### Direction:
Print the records exactly as they appear, from the start of the records through the line that contains "point(34,241)", inclusive.

— BEGIN Source records —

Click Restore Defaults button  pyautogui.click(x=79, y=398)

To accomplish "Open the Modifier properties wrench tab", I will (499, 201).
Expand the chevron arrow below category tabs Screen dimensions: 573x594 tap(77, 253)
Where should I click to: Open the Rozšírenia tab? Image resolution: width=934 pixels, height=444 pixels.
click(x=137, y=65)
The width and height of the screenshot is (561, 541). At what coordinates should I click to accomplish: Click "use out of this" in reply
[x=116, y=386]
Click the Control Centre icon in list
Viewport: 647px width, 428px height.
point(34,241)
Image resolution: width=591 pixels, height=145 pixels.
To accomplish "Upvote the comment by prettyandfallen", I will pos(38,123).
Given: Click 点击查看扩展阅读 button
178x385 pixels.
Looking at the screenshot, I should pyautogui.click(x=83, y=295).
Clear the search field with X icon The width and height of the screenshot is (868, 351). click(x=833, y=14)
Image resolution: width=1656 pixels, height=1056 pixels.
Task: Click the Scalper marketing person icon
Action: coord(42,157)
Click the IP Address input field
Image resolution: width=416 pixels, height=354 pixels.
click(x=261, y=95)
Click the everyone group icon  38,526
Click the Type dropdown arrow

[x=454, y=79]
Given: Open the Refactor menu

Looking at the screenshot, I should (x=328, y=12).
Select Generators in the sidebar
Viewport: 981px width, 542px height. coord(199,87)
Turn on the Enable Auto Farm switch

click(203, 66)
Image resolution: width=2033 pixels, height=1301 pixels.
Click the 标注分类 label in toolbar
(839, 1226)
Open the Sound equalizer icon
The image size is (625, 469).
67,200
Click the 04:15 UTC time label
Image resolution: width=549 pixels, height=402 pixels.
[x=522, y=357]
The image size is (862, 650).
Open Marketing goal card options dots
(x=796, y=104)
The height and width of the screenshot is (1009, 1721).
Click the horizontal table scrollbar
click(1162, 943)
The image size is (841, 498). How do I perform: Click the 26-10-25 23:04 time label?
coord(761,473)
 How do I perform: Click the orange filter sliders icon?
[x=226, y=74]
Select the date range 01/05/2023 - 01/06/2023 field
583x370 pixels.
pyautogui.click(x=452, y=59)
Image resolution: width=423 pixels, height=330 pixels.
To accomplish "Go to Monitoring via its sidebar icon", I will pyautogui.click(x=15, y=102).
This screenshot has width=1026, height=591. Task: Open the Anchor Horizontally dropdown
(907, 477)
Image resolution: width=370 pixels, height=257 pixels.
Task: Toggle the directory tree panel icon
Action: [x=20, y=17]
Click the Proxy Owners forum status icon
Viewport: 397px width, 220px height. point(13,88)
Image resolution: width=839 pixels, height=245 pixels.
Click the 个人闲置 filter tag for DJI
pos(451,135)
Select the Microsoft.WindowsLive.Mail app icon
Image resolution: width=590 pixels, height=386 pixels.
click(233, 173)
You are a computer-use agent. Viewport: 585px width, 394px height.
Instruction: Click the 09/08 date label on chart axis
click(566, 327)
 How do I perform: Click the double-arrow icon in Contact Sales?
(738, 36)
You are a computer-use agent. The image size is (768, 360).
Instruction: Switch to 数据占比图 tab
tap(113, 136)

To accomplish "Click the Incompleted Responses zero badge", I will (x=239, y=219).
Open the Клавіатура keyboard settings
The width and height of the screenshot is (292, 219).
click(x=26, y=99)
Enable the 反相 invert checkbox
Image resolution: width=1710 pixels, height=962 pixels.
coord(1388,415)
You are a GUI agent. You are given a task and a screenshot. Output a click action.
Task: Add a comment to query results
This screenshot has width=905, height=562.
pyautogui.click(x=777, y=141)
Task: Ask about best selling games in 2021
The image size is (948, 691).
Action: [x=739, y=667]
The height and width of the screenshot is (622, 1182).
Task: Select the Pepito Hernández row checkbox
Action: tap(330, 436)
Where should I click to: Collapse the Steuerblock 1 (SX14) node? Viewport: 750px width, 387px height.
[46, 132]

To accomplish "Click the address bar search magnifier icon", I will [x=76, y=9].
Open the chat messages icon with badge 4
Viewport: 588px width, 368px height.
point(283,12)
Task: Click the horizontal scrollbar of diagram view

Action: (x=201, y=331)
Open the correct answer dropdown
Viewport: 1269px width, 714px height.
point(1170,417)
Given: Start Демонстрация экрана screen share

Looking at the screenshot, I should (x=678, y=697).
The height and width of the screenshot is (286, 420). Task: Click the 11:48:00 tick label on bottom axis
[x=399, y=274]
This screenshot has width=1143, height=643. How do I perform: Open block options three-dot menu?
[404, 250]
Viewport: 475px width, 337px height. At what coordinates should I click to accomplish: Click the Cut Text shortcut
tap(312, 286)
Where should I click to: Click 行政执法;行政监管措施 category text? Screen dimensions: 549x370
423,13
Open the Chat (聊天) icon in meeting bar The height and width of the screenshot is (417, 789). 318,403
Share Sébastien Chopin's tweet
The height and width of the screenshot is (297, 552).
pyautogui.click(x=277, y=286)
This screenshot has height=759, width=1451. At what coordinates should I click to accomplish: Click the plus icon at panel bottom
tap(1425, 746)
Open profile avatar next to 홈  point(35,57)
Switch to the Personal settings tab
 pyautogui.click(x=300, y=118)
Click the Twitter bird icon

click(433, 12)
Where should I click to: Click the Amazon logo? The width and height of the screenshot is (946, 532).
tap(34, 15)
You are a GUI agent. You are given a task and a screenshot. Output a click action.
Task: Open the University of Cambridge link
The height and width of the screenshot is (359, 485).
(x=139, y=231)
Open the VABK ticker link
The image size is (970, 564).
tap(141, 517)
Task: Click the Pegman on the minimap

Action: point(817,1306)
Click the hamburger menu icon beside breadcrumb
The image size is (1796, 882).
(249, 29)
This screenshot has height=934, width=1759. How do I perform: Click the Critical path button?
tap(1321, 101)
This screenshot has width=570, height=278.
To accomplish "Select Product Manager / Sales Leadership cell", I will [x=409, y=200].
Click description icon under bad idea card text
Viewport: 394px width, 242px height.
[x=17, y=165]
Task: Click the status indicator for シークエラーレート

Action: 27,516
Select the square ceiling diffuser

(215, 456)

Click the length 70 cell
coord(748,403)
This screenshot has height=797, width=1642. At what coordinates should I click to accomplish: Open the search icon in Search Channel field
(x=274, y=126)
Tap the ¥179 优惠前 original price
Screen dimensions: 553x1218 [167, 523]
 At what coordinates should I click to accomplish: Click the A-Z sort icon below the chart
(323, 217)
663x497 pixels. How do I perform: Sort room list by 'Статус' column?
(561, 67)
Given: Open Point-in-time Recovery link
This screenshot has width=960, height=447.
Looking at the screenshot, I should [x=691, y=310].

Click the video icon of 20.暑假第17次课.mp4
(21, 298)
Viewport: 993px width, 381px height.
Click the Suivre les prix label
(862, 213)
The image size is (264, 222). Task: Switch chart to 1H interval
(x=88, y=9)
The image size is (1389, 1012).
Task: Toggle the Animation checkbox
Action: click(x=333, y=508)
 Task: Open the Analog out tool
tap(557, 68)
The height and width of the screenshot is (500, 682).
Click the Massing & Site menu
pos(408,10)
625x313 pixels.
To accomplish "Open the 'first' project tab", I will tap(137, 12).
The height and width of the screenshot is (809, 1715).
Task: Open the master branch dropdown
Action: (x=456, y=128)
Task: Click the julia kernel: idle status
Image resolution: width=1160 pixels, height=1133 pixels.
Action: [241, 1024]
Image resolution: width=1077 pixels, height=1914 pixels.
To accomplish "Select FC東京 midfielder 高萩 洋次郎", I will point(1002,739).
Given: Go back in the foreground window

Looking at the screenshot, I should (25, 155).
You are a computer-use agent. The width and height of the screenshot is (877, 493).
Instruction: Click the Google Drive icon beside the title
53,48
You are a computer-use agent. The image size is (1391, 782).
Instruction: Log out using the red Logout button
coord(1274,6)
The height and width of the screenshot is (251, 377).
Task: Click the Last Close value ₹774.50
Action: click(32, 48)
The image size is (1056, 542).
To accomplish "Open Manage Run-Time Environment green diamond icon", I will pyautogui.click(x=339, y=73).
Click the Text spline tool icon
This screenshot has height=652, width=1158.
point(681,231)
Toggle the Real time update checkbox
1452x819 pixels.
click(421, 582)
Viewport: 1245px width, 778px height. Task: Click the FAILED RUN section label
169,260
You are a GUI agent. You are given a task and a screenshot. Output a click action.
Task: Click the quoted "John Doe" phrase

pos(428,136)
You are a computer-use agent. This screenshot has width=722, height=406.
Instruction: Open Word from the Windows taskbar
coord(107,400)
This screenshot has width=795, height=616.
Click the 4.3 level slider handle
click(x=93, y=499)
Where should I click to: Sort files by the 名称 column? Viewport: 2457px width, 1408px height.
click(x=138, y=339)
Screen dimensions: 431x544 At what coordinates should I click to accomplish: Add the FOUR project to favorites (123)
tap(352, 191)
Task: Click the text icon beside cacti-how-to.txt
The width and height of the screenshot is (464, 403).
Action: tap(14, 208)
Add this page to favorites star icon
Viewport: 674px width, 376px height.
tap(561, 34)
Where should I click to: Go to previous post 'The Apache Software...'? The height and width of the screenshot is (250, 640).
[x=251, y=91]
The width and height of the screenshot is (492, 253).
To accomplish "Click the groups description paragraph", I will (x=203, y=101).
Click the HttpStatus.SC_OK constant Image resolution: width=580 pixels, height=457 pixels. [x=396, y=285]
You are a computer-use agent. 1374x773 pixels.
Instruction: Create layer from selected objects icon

— END Source records —

### Exercise solution:
Click Restore Defaults button  pyautogui.click(x=79, y=398)

To accomplish "Open the Modifier properties wrench tab", I will (499, 201).
Expand the chevron arrow below category tabs Screen dimensions: 573x594 tap(77, 253)
Where should I click to: Open the Rozšírenia tab? Image resolution: width=934 pixels, height=444 pixels.
click(x=137, y=65)
The width and height of the screenshot is (561, 541). At what coordinates should I click to accomplish: Click "use out of this" in reply
[x=116, y=386]
Click the Control Centre icon in list
Viewport: 647px width, 428px height.
point(34,241)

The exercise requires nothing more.